:: Provided data

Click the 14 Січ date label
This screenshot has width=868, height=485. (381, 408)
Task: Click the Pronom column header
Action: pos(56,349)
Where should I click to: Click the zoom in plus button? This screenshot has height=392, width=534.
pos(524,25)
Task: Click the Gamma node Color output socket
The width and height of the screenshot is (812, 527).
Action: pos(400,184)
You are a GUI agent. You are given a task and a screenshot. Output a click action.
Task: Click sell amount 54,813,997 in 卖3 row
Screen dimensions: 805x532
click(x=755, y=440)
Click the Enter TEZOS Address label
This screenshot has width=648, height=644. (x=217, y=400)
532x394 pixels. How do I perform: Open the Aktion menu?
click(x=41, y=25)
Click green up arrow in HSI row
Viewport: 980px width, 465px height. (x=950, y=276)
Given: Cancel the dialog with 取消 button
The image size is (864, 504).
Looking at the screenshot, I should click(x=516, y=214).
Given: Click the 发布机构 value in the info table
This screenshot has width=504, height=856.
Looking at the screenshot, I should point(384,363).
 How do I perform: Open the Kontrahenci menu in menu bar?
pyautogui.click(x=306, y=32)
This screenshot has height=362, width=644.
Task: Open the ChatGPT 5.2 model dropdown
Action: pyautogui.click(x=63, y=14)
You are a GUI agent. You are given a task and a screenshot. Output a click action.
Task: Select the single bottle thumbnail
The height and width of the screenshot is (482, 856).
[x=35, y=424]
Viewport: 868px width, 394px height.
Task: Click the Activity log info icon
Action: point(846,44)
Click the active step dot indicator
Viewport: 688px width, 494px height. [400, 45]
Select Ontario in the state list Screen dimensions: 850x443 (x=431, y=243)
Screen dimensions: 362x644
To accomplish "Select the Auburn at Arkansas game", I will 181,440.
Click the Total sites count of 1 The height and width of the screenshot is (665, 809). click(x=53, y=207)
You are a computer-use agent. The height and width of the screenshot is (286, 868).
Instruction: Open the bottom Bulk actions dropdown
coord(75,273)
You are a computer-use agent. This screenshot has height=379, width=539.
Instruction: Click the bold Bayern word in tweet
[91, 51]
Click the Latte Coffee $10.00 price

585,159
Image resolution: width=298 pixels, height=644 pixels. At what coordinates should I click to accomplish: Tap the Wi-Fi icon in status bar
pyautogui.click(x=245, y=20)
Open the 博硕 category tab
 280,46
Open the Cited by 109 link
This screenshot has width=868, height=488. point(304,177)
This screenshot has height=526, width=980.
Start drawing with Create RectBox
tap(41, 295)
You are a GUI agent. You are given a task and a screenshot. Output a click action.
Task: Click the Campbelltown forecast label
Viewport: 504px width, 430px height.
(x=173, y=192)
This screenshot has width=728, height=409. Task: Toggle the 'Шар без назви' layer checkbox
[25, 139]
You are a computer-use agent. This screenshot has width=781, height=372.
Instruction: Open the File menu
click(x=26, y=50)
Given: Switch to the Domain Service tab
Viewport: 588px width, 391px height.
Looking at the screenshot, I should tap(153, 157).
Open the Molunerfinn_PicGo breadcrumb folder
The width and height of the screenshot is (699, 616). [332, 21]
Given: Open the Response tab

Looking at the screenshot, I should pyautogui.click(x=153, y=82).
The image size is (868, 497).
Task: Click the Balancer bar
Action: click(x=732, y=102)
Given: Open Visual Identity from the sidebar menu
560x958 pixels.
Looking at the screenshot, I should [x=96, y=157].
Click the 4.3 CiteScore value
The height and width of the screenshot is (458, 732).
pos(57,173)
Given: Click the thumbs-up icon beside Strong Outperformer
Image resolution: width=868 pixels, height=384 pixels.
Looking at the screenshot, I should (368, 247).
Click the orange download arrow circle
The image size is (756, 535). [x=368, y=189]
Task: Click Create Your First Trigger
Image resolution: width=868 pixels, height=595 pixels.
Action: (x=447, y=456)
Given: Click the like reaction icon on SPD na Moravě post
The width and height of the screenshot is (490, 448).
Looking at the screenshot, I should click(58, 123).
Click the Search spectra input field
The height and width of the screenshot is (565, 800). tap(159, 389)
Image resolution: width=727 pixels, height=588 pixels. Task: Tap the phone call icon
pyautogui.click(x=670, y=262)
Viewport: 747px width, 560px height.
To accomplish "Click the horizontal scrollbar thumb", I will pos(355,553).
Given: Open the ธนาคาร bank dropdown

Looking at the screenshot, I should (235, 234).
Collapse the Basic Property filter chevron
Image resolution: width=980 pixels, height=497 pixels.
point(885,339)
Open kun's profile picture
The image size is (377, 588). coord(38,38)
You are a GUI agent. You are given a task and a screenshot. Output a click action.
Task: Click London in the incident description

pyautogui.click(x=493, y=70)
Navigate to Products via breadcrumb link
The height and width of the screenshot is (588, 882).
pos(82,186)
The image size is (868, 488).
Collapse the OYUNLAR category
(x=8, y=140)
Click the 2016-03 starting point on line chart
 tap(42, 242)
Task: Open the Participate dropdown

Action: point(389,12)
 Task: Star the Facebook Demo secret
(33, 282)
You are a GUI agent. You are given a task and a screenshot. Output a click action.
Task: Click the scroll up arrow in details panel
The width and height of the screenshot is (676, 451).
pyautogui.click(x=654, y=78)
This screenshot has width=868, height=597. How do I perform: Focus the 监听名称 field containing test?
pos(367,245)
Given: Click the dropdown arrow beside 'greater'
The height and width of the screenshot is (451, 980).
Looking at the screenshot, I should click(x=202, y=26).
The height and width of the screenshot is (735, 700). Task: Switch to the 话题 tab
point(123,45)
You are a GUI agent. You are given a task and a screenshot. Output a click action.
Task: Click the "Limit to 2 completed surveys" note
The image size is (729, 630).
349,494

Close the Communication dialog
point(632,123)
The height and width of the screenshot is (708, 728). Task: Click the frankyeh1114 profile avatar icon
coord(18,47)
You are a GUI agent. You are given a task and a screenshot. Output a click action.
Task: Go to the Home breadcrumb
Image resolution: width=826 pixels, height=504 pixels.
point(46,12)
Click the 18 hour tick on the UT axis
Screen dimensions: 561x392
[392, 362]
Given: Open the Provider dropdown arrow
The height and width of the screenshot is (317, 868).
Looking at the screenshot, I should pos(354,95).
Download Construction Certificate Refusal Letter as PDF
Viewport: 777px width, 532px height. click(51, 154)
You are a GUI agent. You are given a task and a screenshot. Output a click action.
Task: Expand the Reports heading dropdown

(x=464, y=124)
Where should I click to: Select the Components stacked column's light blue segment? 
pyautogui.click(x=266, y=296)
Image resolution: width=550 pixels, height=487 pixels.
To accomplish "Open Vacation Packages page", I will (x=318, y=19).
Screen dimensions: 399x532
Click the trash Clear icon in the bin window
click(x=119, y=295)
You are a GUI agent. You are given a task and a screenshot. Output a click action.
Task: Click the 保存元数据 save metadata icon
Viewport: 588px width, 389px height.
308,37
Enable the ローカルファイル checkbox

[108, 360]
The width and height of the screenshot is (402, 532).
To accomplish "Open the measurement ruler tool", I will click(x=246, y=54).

::::

→ Exercise details
Copy the records out again word for word.

→ Response to the exercise
Click the 14 Січ date label
This screenshot has width=868, height=485. (381, 408)
Task: Click the Pronom column header
Action: pos(56,349)
Where should I click to: Click the zoom in plus button? This screenshot has height=392, width=534.
pos(524,25)
Task: Click the Gamma node Color output socket
The width and height of the screenshot is (812, 527).
Action: pos(400,184)
You are a GUI agent. You are given a task and a screenshot. Output a click action.
Task: Click sell amount 54,813,997 in 卖3 row
Screen dimensions: 805x532
click(x=755, y=440)
Click the Enter TEZOS Address label
This screenshot has width=648, height=644. (x=217, y=400)
532x394 pixels. How do I perform: Open the Aktion menu?
click(x=41, y=25)
Click green up arrow in HSI row
Viewport: 980px width, 465px height. (x=950, y=276)
Given: Cancel the dialog with 取消 button
The image size is (864, 504).
Looking at the screenshot, I should click(x=516, y=214).
Given: Click the 发布机构 value in the info table
This screenshot has width=504, height=856.
Looking at the screenshot, I should point(384,363).
 How do I perform: Open the Kontrahenci menu in menu bar?
pyautogui.click(x=306, y=32)
This screenshot has height=362, width=644.
Task: Open the ChatGPT 5.2 model dropdown
Action: pyautogui.click(x=63, y=14)
You are a GUI agent. You are given a task and a screenshot. Output a click action.
Task: Select the single bottle thumbnail
The height and width of the screenshot is (482, 856).
[x=35, y=424]
Viewport: 868px width, 394px height.
Task: Click the Activity log info icon
Action: point(846,44)
Click the active step dot indicator
Viewport: 688px width, 494px height. [400, 45]
Select Ontario in the state list Screen dimensions: 850x443 (x=431, y=243)
Screen dimensions: 362x644
To accomplish "Select the Auburn at Arkansas game", I will 181,440.
Click the Total sites count of 1 The height and width of the screenshot is (665, 809). click(x=53, y=207)
You are a computer-use agent. The height and width of the screenshot is (286, 868).
Instruction: Open the bottom Bulk actions dropdown
coord(75,273)
You are a computer-use agent. This screenshot has height=379, width=539.
Instruction: Click the bold Bayern word in tweet
[91, 51]
Click the Latte Coffee $10.00 price

585,159
Image resolution: width=298 pixels, height=644 pixels. At what coordinates should I click to accomplish: Tap the Wi-Fi icon in status bar
pyautogui.click(x=245, y=20)
Open the 博硕 category tab
 280,46
Open the Cited by 109 link
This screenshot has width=868, height=488. point(304,177)
This screenshot has height=526, width=980.
Start drawing with Create RectBox
tap(41, 295)
You are a GUI agent. You are given a task and a screenshot. Output a click action.
Task: Click the Campbelltown forecast label
Viewport: 504px width, 430px height.
(x=173, y=192)
This screenshot has width=728, height=409. Task: Toggle the 'Шар без назви' layer checkbox
[25, 139]
You are a computer-use agent. This screenshot has width=781, height=372.
Instruction: Open the File menu
click(x=26, y=50)
Given: Switch to the Domain Service tab
Viewport: 588px width, 391px height.
Looking at the screenshot, I should tap(153, 157).
Open the Molunerfinn_PicGo breadcrumb folder
The width and height of the screenshot is (699, 616). [332, 21]
Given: Open the Response tab

Looking at the screenshot, I should pyautogui.click(x=153, y=82).
The image size is (868, 497).
Task: Click the Balancer bar
Action: click(x=732, y=102)
Given: Open Visual Identity from the sidebar menu
560x958 pixels.
Looking at the screenshot, I should [x=96, y=157].
Click the 4.3 CiteScore value
The height and width of the screenshot is (458, 732).
pos(57,173)
Given: Click the thumbs-up icon beside Strong Outperformer
Image resolution: width=868 pixels, height=384 pixels.
Looking at the screenshot, I should (368, 247).
Click the orange download arrow circle
The image size is (756, 535). [x=368, y=189]
Task: Click Create Your First Trigger
Image resolution: width=868 pixels, height=595 pixels.
Action: (x=447, y=456)
Given: Click the like reaction icon on SPD na Moravě post
The width and height of the screenshot is (490, 448).
Looking at the screenshot, I should click(58, 123).
Click the Search spectra input field
The height and width of the screenshot is (565, 800). tap(159, 389)
Image resolution: width=727 pixels, height=588 pixels. Task: Tap the phone call icon
pyautogui.click(x=670, y=262)
Viewport: 747px width, 560px height.
To accomplish "Click the horizontal scrollbar thumb", I will pos(355,553).
Given: Open the ธนาคาร bank dropdown

Looking at the screenshot, I should (235, 234).
Collapse the Basic Property filter chevron
Image resolution: width=980 pixels, height=497 pixels.
point(885,339)
Open kun's profile picture
The image size is (377, 588). coord(38,38)
You are a GUI agent. You are given a task and a screenshot. Output a click action.
Task: Click London in the incident description

pyautogui.click(x=493, y=70)
Navigate to Products via breadcrumb link
The height and width of the screenshot is (588, 882).
pos(82,186)
The image size is (868, 488).
Collapse the OYUNLAR category
(x=8, y=140)
Click the 2016-03 starting point on line chart
 tap(42, 242)
Task: Open the Participate dropdown

Action: point(389,12)
 Task: Star the Facebook Demo secret
(33, 282)
You are a GUI agent. You are given a task and a screenshot. Output a click action.
Task: Click the scroll up arrow in details panel
The width and height of the screenshot is (676, 451).
pyautogui.click(x=654, y=78)
This screenshot has width=868, height=597. How do I perform: Focus the 监听名称 field containing test?
pos(367,245)
Given: Click the dropdown arrow beside 'greater'
The height and width of the screenshot is (451, 980).
Looking at the screenshot, I should click(x=202, y=26).
The height and width of the screenshot is (735, 700). Task: Switch to the 话题 tab
point(123,45)
You are a GUI agent. You are given a task and a screenshot. Output a click action.
Task: Click the "Limit to 2 completed surveys" note
The image size is (729, 630).
349,494

Close the Communication dialog
point(632,123)
The height and width of the screenshot is (708, 728). Task: Click the frankyeh1114 profile avatar icon
coord(18,47)
You are a GUI agent. You are given a task and a screenshot. Output a click action.
Task: Go to the Home breadcrumb
Image resolution: width=826 pixels, height=504 pixels.
point(46,12)
Click the 18 hour tick on the UT axis
Screen dimensions: 561x392
[392, 362]
Given: Open the Provider dropdown arrow
The height and width of the screenshot is (317, 868).
Looking at the screenshot, I should pos(354,95).
Download Construction Certificate Refusal Letter as PDF
Viewport: 777px width, 532px height. click(51, 154)
You are a GUI agent. You are given a task and a screenshot. Output a click action.
Task: Expand the Reports heading dropdown

(x=464, y=124)
Where should I click to: Select the Components stacked column's light blue segment? 
pyautogui.click(x=266, y=296)
Image resolution: width=550 pixels, height=487 pixels.
To accomplish "Open Vacation Packages page", I will (x=318, y=19).
Screen dimensions: 399x532
Click the trash Clear icon in the bin window
click(x=119, y=295)
You are a GUI agent. You are given a task and a screenshot. Output a click action.
Task: Click the 保存元数据 save metadata icon
Viewport: 588px width, 389px height.
308,37
Enable the ローカルファイル checkbox

[108, 360]
The width and height of the screenshot is (402, 532).
To accomplish "Open the measurement ruler tool", I will click(x=246, y=54).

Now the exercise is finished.